If you want some good Miami books that get across the real "Banana Republic" weirdness of this town, try Carl Hiaasen; the movie adaptations, predictably (yes, I *AM* looking at you, STRIPTEASE) don't ever do his work justice.
Dave Barry lives in Miami and has a Cuban wife, but he isn't a "Miami" writer most of the time. Nonetheless, he too, is worth reading, especially BIG TROUBLE; as with Hiaasen, his stuff doesn't translate to movie form well.
There was a comedy "open ended" story by a bunch of Miami writers, NAKED CAME THE MANATEE, which is worth checking out.
Is the above book an academic text or more "popular"? Sounds interesting.
LATINO HISTORY OF THE UNITED STATES is a book that covers Latino history in the United States, and it covers area that is broad, but fairly shallow - good for beginners that are interested in a funny, graphic treatment of the subject, but probably not a good resource for writing a graduate school level paper on the subject.
Ariel Dorfman, one of the co-authors of How to Read Donald Duck, also wrote The Empire's Old Clothes, about children's books and comics, including Babar, Lone Ranger and Superman. He wrote it after fleeing Chile due to the US-backed Pinochet coup (ironically he moved to the US!). Quite extensive chapters on superhero formulae and story structure. Among many more insights, he writes: "the superhero's triumph is based on the omission of the working class, the elimination of a community or collective which could transform the crisis and give it a meaning or new direction."
Food for thought.
The counter to Dorfman's claim, superheroes being Ayn Rand figures for a sinister ultra-individualism, is the concept of the superteam and "group power." The Fantastic Four, Justice League, and so forth are all great because they are a team, and with such groups, teamwork and teams being greater than the sum of their parts is the norm.
Many pulp heroes in particular are reliant on cooperation and working in groups.

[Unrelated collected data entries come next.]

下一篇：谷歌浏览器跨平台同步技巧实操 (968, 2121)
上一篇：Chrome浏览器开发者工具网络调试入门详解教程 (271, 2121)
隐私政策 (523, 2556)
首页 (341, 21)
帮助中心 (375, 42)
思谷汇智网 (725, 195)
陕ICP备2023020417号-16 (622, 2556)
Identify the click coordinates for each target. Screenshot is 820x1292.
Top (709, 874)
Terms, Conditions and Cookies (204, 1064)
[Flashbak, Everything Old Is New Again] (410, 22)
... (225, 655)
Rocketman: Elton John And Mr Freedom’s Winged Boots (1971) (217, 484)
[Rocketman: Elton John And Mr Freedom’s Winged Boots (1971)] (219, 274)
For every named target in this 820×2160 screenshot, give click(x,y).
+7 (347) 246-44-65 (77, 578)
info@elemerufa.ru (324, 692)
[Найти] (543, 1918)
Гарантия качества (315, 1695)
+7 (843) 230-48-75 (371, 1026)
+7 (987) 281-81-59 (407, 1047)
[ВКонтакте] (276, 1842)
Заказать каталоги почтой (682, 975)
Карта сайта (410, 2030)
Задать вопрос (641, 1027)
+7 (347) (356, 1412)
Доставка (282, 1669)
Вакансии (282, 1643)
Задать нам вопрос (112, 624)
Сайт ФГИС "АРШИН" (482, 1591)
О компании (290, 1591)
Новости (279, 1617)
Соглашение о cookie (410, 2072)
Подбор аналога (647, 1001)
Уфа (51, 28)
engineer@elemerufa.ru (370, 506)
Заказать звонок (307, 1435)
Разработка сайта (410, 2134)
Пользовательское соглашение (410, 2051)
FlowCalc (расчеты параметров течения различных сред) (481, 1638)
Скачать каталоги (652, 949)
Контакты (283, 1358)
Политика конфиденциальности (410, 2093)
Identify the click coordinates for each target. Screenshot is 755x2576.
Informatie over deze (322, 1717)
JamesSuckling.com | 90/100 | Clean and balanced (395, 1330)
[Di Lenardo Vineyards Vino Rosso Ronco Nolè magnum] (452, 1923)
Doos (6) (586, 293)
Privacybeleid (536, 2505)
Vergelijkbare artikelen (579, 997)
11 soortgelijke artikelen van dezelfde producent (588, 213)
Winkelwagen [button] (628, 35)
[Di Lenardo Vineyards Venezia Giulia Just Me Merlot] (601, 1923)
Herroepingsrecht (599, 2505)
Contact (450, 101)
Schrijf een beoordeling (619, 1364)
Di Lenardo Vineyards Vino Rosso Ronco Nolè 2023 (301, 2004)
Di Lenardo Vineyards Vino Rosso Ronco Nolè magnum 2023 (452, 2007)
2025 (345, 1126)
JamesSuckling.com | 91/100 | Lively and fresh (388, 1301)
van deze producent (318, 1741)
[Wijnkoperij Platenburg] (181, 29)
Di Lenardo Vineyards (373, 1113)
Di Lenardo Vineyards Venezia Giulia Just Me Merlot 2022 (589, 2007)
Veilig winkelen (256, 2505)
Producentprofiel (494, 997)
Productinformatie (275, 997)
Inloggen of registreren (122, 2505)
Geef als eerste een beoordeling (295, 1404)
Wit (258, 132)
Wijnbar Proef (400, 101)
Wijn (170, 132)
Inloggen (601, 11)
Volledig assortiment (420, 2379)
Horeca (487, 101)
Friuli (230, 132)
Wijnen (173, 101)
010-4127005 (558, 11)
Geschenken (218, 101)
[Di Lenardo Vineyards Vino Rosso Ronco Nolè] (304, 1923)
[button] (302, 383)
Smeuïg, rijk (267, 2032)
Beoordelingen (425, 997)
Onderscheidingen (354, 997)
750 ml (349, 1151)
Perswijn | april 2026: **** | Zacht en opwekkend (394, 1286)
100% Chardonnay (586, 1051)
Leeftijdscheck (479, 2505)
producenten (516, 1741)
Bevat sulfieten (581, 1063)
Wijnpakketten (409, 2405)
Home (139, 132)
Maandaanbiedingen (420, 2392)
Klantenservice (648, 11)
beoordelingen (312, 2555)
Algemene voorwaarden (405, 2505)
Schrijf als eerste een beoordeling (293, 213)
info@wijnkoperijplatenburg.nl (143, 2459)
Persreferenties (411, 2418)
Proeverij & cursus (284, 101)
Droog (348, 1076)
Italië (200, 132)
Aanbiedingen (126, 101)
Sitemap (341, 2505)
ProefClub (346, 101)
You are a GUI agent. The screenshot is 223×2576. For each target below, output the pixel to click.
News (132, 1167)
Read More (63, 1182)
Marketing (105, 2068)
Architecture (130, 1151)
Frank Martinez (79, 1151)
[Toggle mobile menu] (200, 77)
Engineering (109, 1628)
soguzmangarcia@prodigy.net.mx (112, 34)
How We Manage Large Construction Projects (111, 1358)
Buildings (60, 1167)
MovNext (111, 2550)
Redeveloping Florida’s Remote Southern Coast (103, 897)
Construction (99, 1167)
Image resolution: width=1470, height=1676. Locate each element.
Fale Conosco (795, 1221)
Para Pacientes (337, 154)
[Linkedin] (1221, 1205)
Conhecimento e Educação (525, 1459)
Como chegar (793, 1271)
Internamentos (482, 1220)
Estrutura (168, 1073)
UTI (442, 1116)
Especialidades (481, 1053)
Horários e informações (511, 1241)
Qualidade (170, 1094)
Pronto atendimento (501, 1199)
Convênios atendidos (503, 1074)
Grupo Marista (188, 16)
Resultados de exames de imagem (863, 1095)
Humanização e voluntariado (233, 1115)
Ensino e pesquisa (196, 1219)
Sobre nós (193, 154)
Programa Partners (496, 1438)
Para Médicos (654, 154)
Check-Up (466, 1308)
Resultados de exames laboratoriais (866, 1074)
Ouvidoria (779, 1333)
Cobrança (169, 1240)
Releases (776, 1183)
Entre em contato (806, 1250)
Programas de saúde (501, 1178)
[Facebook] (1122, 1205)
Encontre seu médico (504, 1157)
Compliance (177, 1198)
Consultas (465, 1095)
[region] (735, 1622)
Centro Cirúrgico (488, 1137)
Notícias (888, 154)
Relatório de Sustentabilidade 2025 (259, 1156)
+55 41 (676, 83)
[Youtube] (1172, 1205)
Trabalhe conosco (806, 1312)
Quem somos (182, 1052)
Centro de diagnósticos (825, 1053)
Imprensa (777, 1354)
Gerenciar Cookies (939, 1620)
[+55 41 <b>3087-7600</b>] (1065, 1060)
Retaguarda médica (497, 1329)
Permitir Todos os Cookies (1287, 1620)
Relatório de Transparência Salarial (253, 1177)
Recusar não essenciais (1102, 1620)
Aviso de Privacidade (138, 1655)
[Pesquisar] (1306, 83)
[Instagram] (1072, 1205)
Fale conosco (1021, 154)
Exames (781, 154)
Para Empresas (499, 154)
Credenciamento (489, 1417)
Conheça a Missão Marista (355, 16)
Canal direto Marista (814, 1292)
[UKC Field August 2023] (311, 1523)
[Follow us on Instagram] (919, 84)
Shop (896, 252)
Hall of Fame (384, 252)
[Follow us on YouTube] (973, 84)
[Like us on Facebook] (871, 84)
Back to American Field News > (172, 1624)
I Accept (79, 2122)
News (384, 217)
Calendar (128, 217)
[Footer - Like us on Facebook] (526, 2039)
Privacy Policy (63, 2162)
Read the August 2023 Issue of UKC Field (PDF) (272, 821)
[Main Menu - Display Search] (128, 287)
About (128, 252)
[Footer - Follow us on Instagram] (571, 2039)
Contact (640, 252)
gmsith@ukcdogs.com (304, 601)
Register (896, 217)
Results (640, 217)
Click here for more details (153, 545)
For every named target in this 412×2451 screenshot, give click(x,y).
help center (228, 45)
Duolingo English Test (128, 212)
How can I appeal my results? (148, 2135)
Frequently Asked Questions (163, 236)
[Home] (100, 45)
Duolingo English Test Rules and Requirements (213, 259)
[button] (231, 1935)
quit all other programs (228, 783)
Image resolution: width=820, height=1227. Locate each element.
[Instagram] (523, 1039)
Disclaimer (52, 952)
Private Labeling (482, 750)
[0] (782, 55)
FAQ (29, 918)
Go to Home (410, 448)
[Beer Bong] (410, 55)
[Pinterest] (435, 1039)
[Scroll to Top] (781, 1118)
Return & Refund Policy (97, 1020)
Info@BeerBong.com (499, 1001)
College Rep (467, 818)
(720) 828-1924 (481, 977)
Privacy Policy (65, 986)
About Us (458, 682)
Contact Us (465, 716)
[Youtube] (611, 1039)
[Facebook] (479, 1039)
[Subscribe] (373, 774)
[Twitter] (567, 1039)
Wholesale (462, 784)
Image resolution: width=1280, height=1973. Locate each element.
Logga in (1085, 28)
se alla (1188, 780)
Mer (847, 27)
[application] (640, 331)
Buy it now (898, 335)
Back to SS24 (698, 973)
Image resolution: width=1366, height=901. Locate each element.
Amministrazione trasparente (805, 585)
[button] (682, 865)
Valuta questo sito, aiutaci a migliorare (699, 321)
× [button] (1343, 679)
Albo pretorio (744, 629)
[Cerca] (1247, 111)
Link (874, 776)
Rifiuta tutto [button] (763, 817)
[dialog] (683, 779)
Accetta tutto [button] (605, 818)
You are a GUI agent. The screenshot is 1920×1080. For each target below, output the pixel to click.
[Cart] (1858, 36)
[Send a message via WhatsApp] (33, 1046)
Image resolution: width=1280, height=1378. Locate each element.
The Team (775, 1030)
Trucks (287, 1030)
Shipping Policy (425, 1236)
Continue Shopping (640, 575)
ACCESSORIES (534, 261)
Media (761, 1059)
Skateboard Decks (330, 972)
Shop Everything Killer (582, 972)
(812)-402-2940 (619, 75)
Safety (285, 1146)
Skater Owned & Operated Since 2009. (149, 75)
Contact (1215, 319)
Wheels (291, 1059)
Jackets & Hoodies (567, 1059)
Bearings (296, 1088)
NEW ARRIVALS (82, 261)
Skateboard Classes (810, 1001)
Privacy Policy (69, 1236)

Doc Savage would never go anywhere without his Fabulous Five, as did the Shadow with his giant agency and spy network.
If ANY hero is a model of the Ayn Rand concept of "sticking it to the organization," it would have to be James Bond, not Superman. Bond is a businessman in a faceless bureaucracy that always finds little passive-aggressive ways to fight back; the way he flirts with his boss's secretary and destroys Q's gadgets, for example; sure, it isn't gassing subways the way Rand would have it, but he's clearly an individual overman stifled by the organization.